The new expresses are usable only by those who both work and live near one of the 4 stations they stop at. The rest of us have to put up with longer trips. For commuters, the service was much better when the Southern Pacific ran the system. Under the SP, EVERY station had at least one express train that stopped there - even Castro!

The new tri-level cars do sway enough to alarm some riders who ride in the upper level. (They are double-decked in the middle.)


----------



## AMTRAK-P42 (Aug 4, 2004)

engine999 said:


> battalion51 said:
> 
> 
> > The Baby Bullets definitely look like a nice little train. I love the paint job on it, I know the cars are similar to other agencies areound the continent, but something about that design makes the trains look really sleek.
> ...


Well, actually to be honest the 36's have caused maintenance a lot of problems. They are controlled so predominantly by computers that when something goes wrong, maintenance cant simply find a compartment, open it, and discover the problem. But rather they find a compartment, open it, and find a computer. This is how the guys at maintenance at San Jose explained it to me. The engines themselves are great when they are functioning properly. They load quickly and are very smooth.


----------



## efin98 (Aug 6, 2004)

Have the expresses helped ease the cramping on the other lines enough to possibly increase the number of expresses?


----------



## AMTRAK-P42 (Aug 6, 2004)

efin98 said:


> Have the expresses helped ease the cramping on the other lines enough to possibly increase the number of expresses?

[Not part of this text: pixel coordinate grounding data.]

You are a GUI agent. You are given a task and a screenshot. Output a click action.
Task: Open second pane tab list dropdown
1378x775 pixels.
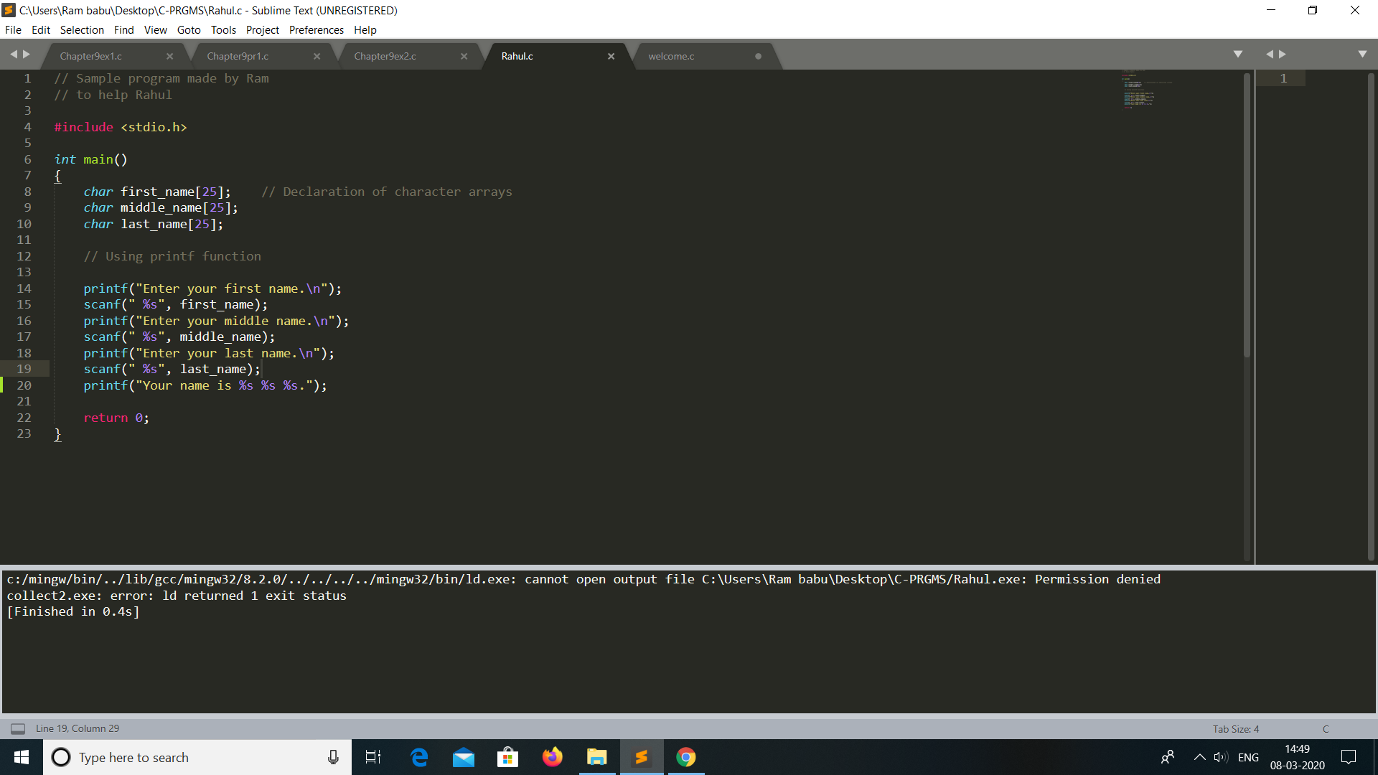point(1363,54)
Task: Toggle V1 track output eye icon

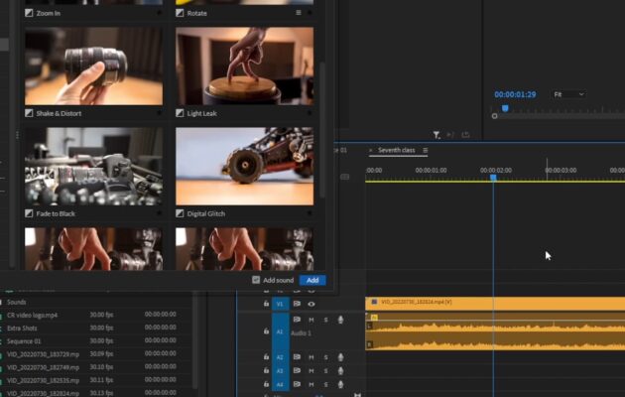Action: click(311, 304)
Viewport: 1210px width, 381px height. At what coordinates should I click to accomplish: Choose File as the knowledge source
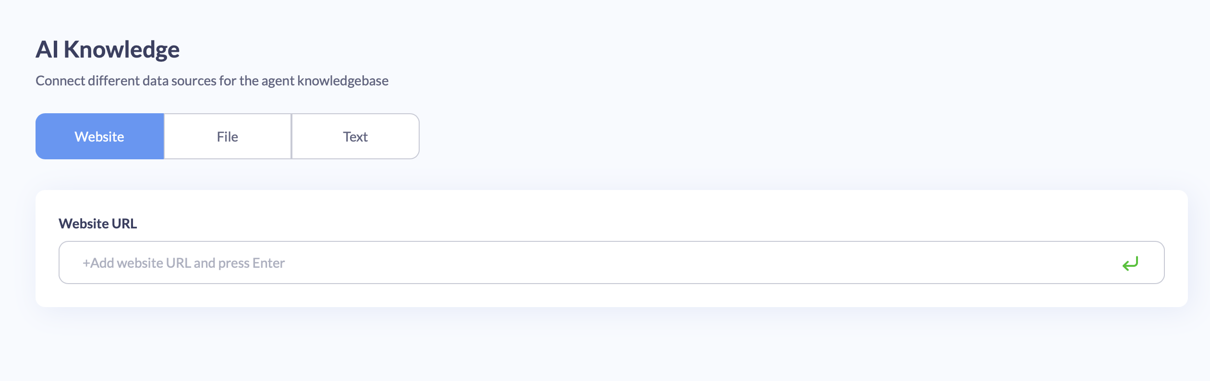pos(228,136)
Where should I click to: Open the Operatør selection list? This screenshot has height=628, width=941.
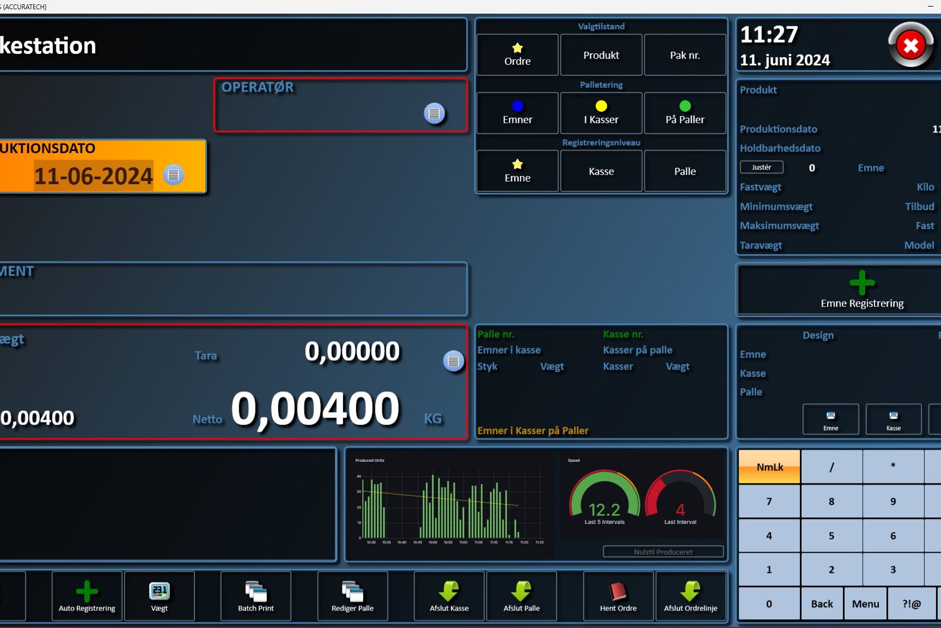pyautogui.click(x=434, y=113)

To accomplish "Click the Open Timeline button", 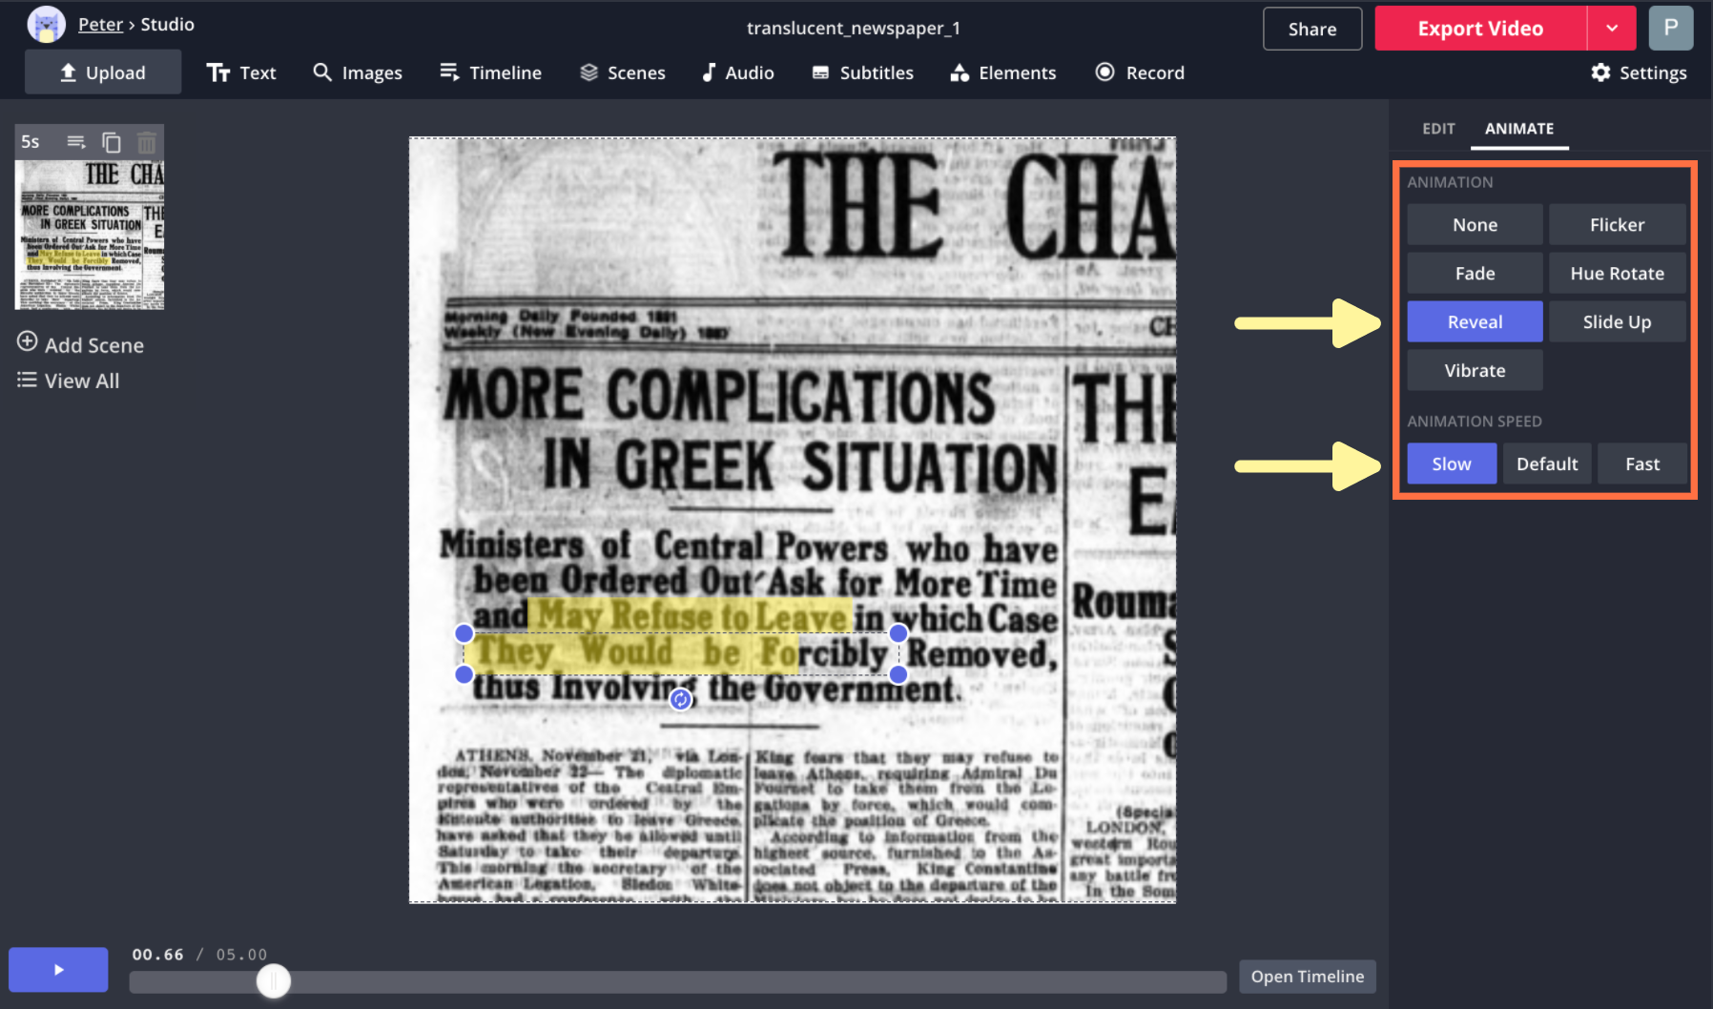I will tap(1307, 977).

I think Cal Train is being a little bit cautious about increasing the number of expresses for some obvious reasons. First of all, right now it is almost a 50/50 chance that when an express is ready to go out on its run, it will start up smoothly, so Cal Train does not want to put on even more pressure for these trains to run on time before they have all the bugs worked out.

Second, they have the expresses running now to fit the business side of things. Bringing people into the city in the morning, and out in the late afternoon. Cal Train will not have its figures for a few months, but if the results reveal an increase in OVERALL rider ship, they could consider increasing the number of bullets.


----------



## efin98 (Aug 6, 2004)

Sounds like they hit the mark with their trains out there, I don't blame them for taking their time before implimenting more. Does CalTran have to deal with freight service and or Amtrak service in implimenting expresses like the MBTA has had around Boston? There have have been only a few implimented here due to Amtrak and freight on the two heavily used lines(the Attleborough Line with Amtrak and the Fitchburg with Guilford Rail Systems freight).


----------



## AMTRAK-P42 (Aug 7, 2004)

Fortunately, Cal Train does not have to deal with any Amtrak traffic on its line from San Jose-San Francisco, except for about the last 3/4 of a mile into the depot at San Jose when the line from East Bay joins up with the CP Coast line, but it never causes any problems. In terms of freight traffic, UP rarely sends freights north of San Jose on the coast line, but it does happen. The freights usually will run early morning or evening time and shoot right through up to the south San Francisco yards.


----------



## gswager (Aug 7, 2004)

Cal-Train track is a "branch" line from San Jose to San Francisco yard, so the freight traffic is light. San Francisco is in the peninsula area.


----------



## tp49 (Aug 7, 2004)

AMTRAK-P42 said:


> Fortunately, Cal Train does not have to deal with any Amtrak traffic on its line from San Jose-San Francisco, except for about the last 3/4 of a mile into the depot at San Jose when the line from East Bay joins up with the CP Coast line, but it never causes any problems. In terms of freight traffic, UP rarely sends freights north of San Jose on the coast line, but it does happen. The freights usually will run early morning or evening time and shoot right through up to the south San Francisco yards.


The Newark Sub meets the line to the Peninsula at a point just north of Santa Clara Tower (north end of the CalTrain station). There is a railroad museum there and they maintain the tower which is inactive. Last time I went there which was in March or April, they had a model train exhibit there along with tours of the tower. We saw 11, and one of the Capitols coming into San Jose. A fun place to visit on a Saturday or Sunday afternoon.


----------